Wpf: LinearGradientBrush in Multi-language text element bug.

Created on 16 Dec 2018  ·  16Comments  ·  Source: dotnet/wpf

  <Window.Resources>
    <LinearGradientBrush x:Key="brush1" StartPoint="0,0.5" EndPoint="1,0.5">
      <GradientStop Offset="0" Color="Red" />
      <GradientStop Offset="1" Color="blue" />
    </LinearGradientBrush>
  </Window.Resources> 
  <TextBlock Foreground="{StaticResource brush1}" Text="我是abcdefg文本わたしは" /> 

Display result in view ↓ (bad):
bad image
This is default font (MS YaHei) in zh-cn OS.

issue-type-bug

All 16 comments

Could you bring the Text to geometry and draw the geometry with LinearGradientBrush?

How to bring the Text to geometry see https://stackoverflow.com/q/1036327/6116637

@a44281071 could you explain what is wrong with this rendering result? Brush is applied per-run, because those runs are rendered separately, did you expect it to apply to text as a whole?

@nsivov
the desired result is below ↓(font-family : STSong. Have full character set in one font file.)
desired image

I see, this is probably doable if you assemble lines yourself, on WPF side, and derive individual gradient parameters from that. Font with better character coverage won't always help, changing font size for subranges will bring the problem back. Converting it all to geometry implies discarding potentially preferable embedded bitmaps, and it will result in different rendering quality depending on font and font sizes.

In your example the text is split into several runs and each run has a fallback applied. Specifying a font family for the TextBlock that has all the required Glyphs will most likely result in one run and therefore has the brush applied "correctly". By not specifying the font family a fallback is used. So there is no real issue here.

All the comments explaining the issue are good.

@a44281071 I would add that you should follow our bug template as the information in there is pertinent. In this case, the OS you are running on may show different behaviors. WPF has different fallbacks per some OS versions and the fonts themselves have changed across OS versions (both removal, changing glyph sets, etc).

If you require this behavior I would be sure to specify the best font for the job and be careful of OS changes that may affect the available fonts and/or fallbacks.

The status of this is a bit unclear to me. It sounds like this behavior might be expected, although it's not immediately obvious why. @a44281071 can you answer the below questions?

  1. Does specifying a particular font family fix the issue?
  2. Does this only happen on certain versions of the OS compared to others?

@stevenbrix

  1. A font file contains multiple languages, problems not arise. When multiple font files are referenced at the same textblock run, problems arise.
  2. win10 existing problem. other OS untest.
  • No problem DrawingContext.DrawGeometry with System.Windows.Media.FormattedText

@a44281071, we believe this works as designed. If you break down your text into Run's, you can acheive the effect you need.

closing.

@vatsan-madhavan No, this TextBlock and Run bug. Not expected. Please fix the bug.

@a44281071 what @vatsan-madhavan is saying I believe is that it works as intended. If you want different behaviour you'll have to implement it yourself.

@nsivov I'm not quite sure what @vatsan-madhavan is suggesting either. As far as I understand it the problem gets created in the first place by the text engine implicitly breaking down the text into multiple runs when its not supposed to. How can manually breaking down the text into runs help?

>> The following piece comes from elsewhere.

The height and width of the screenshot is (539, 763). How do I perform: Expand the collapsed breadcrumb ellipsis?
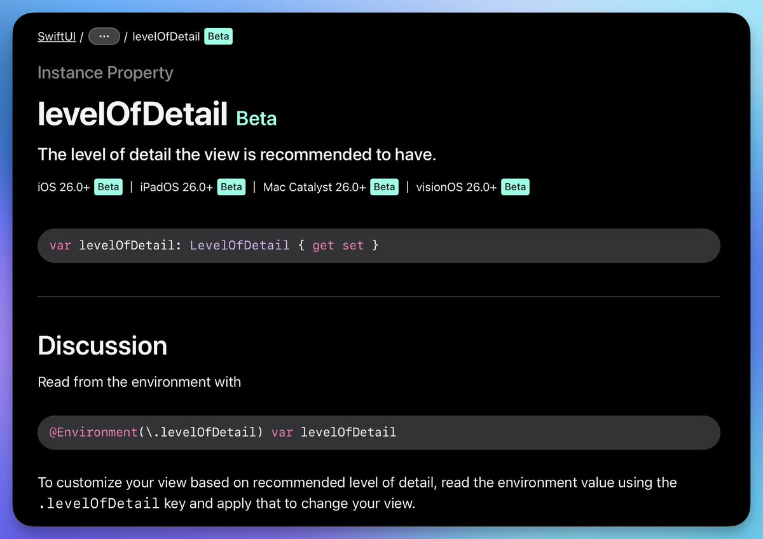click(x=104, y=36)
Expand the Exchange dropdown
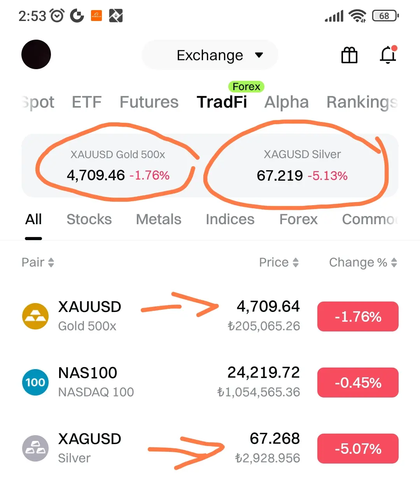 [x=210, y=55]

Do you suggest writing analysis code which figures out where the WPF text engine will introduce hidden runs and inserting them manually instead? That sounds very error prone, WPF itself is in a better situation to fix the problem.

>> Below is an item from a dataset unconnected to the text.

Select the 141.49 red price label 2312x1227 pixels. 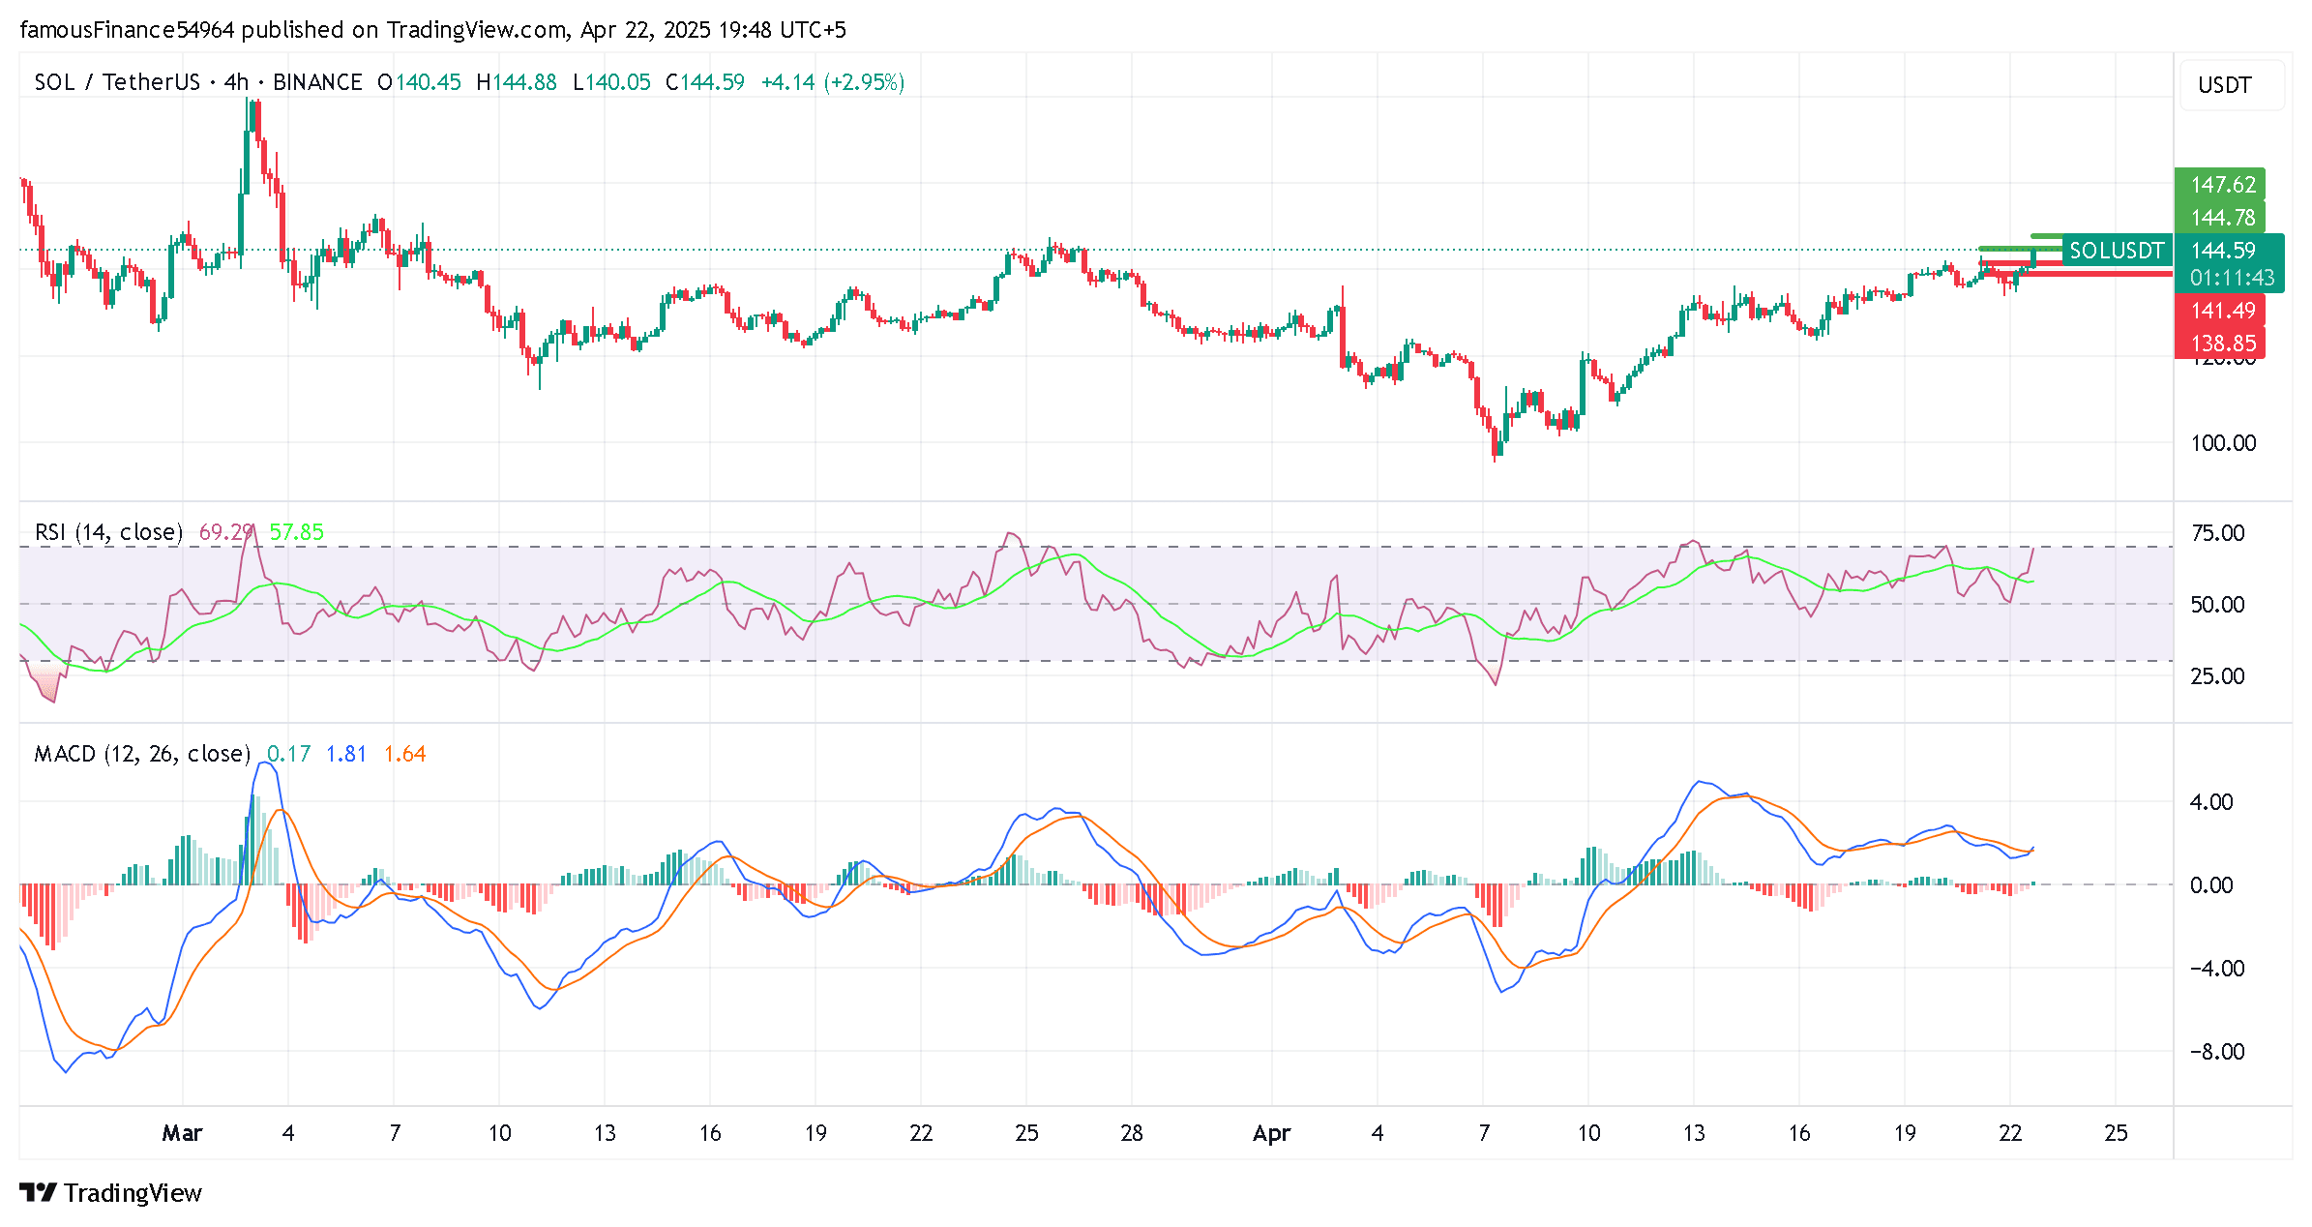click(x=2222, y=311)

Just use a font that has all the glyphs you neeed in it. Otherwise the text engine has to create runs for each fallback.

@Gillibald That workaround already has been mentioned but not all applications have full control over the font, sometimes the user can select fonts. It's clear that this is not a candidate for 3.0 release since the bug is also in Desktop WPF but I certainly would like to keep the issue open and get it fixed some time later, because it is a bug that cannot be worked around by the application (besides not triggering it by using a different font, but thats not always an option)

And again. This is not a bug. I implemented this for Avalonia in the same way as the Wpf team did it without knowing the implementation. The only way to apply one brush is to convert the text to a path. Everything else isn't worth the effort. Just my opinion. Feel free to find a way to implement this.

@weltkante it is supposed to break it into multiple runs when fallback takes place, there is no way around that. Script as well as font are run attributes, with multiple scripts or multiple fonts you'll get multiple runs, that's not the problem. Issue happens only at rendering time, and only because runs are rendered separately from each other, and that's how DirectWrite works - effect spanning several runs will apply to all of them, but separately. It should be possible to workaround that when using native Direct2D, using opacity masks for bitmap mode or geometry fills for outline mode. No idea if WPF will offer something like that, actual rendering code wasn't published yet, I guess we'll see. My point is that it's not necessarily a bug, but the way it works, and it remains to be seen if you can patch Core WPF to do what you want.

@Gillibald that's obviously not an option in general case.